I went back to testing again. I wrote my own graphing program to let me identify troublesome nodes by name just by moving the cursor over the plotted points, and added diagnostic code to trace the calculations for a given node. This was extremely tedious, of course, and another software engineer had to be assigned to help. One by one we tracked down the missed capacitances, double-counted capacitances, and just plain wrong capacitances.
Eventually the shotgun blast turned into a tight line with a handful of outliers at the lower end (where the representation differences could have the most impact). At this point we could state with confidence that the edge processing code was now computing values as it should. Strictly speaking, we were not testing the lateral capacitance calculation code (because there were no results for comparison), but this was just a few lines with no conditional logic - within our abilities to verify by inspection.
Once the correlation problems were resolved, the interconnect circuit extractor could finally be released to customers. Now bugs came back only occasionally.
Lessons Fully Learned
As I worked to fix the correlation problems, I considered what I could do in a situation like this. I realized that the loss of the test harnesses developed at each level of the code was a significant problem. Now, instead of running test code at full speed, we were single-stepping through production code that was not running as many self checks. Problem areas had to be analyzed by hand and fixes rerun using the same tedious process. I swore that I would never do this again.
I left that company before I was able to explore better solutions in MAINSAIL. I probably would have tried to define another library, not to be shipped to customers, containing top-level driver modules that could be launched to exercise various components of the application.

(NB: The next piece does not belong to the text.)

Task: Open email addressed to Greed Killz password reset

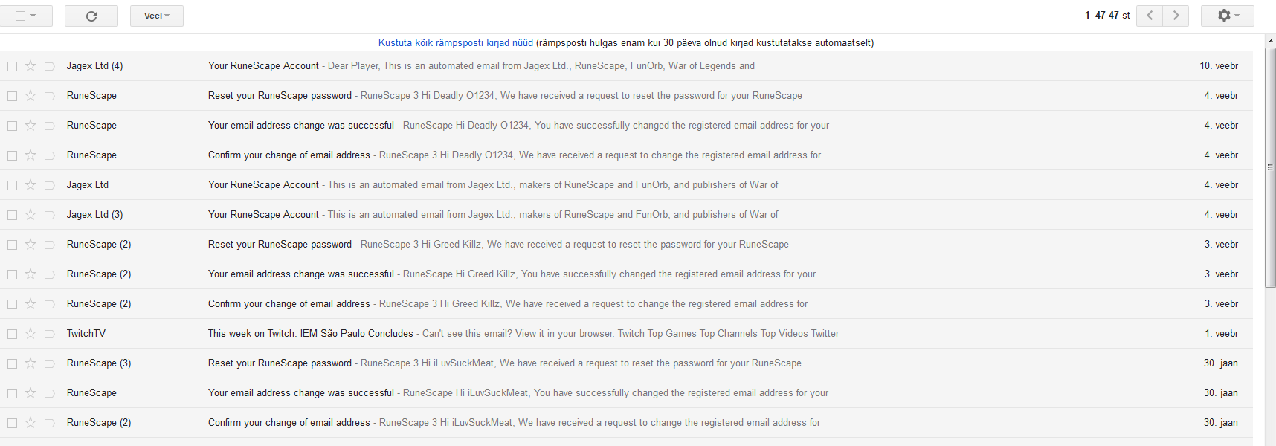Action: pyautogui.click(x=280, y=245)
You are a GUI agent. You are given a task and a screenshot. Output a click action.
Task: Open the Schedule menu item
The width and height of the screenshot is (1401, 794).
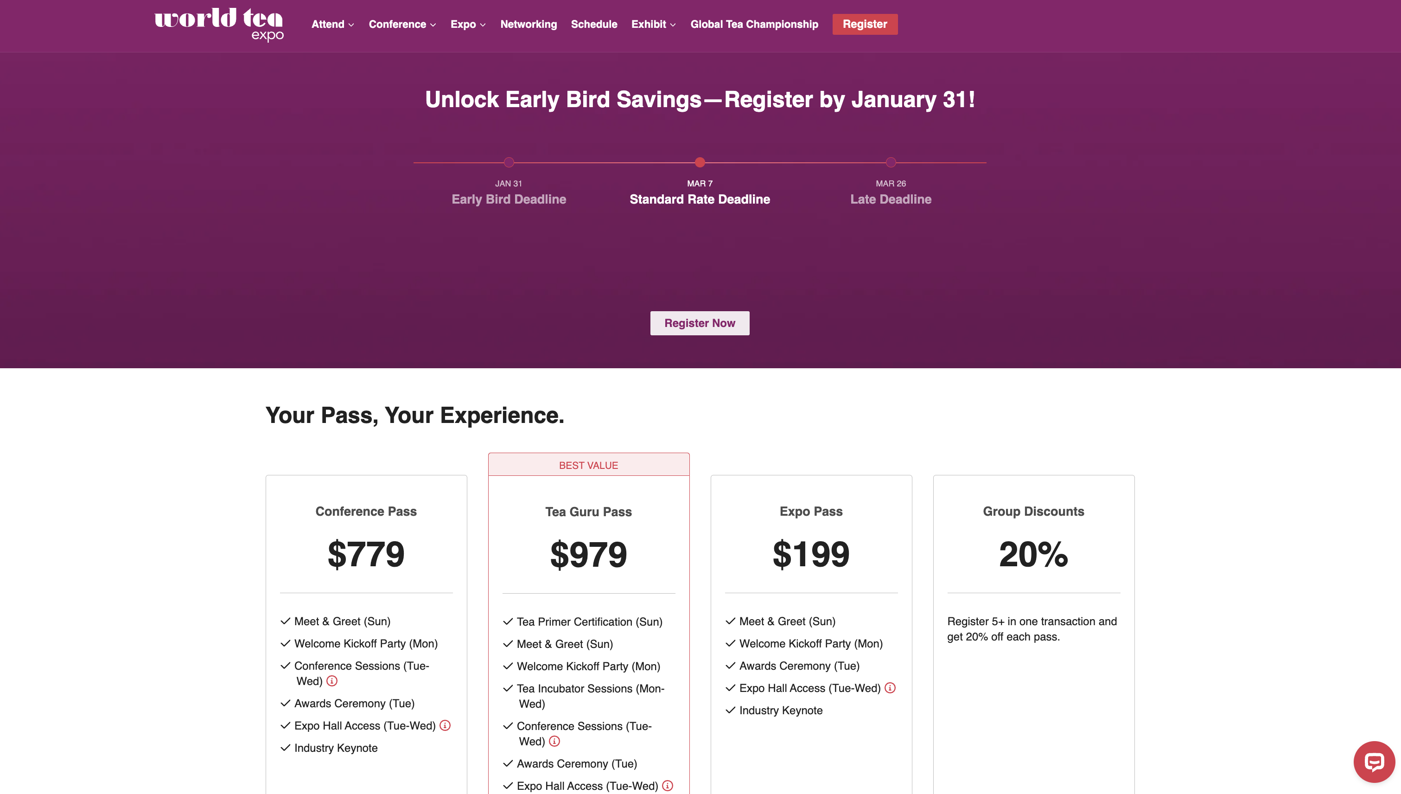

I had been working on a test driver script that could run tests at the application level (validating against "golden" output files or running developer-specified validation scripts), so I probably could have worked with the software release team to extend the script to launch test modules that would not be available to customers.
When I began my own research work in transistor-level layout synthesis, I began writing standalone test programs that would not be linked into the product but would be run as part of the standard build process. Working in C++, I wrote one program driver per C++ source file and added an "all_tests" target to the "make" control file. "make all_tests" would then compile all production code, store it in the directory's library file, build the test programs, link each one against the library file, and then run all of them.
Each program prints any errors to the standard output and returns a non-zero exit code if problems are found. This interrupts the build. Each test program performs all of its own checking so that no outside comparison of results vs. a "golden" output is necessary (though some programs have their own "golden" outputs, they run the comparisons themselves).
This has been a huge efficiency gain over the years; I can port code to new platforms or new compilers with ease. Compiler problems and hidden bugs (and there have been a few of each) are flagged immediately where they occur; they do not show up mysteriously much later in testing. Nor do I have to run the applications manually each time; the computer does all the work for me.
Conclusions
Never throw test code away - it speeds up maintenance and debugging, and lets you ensure that bug fixes do not cause new bugs. If you've already written the test code, why not continue to make use of it?
Finally, if the structure of your code does not allow testing at all levels, it is most likely wrong. Even modules with static functions can be fully exercised if there are not too many hidden levels. If you can't test it, you shouldn't release it. Otherwise your customers will end up testing it for you, much to your embarrassment.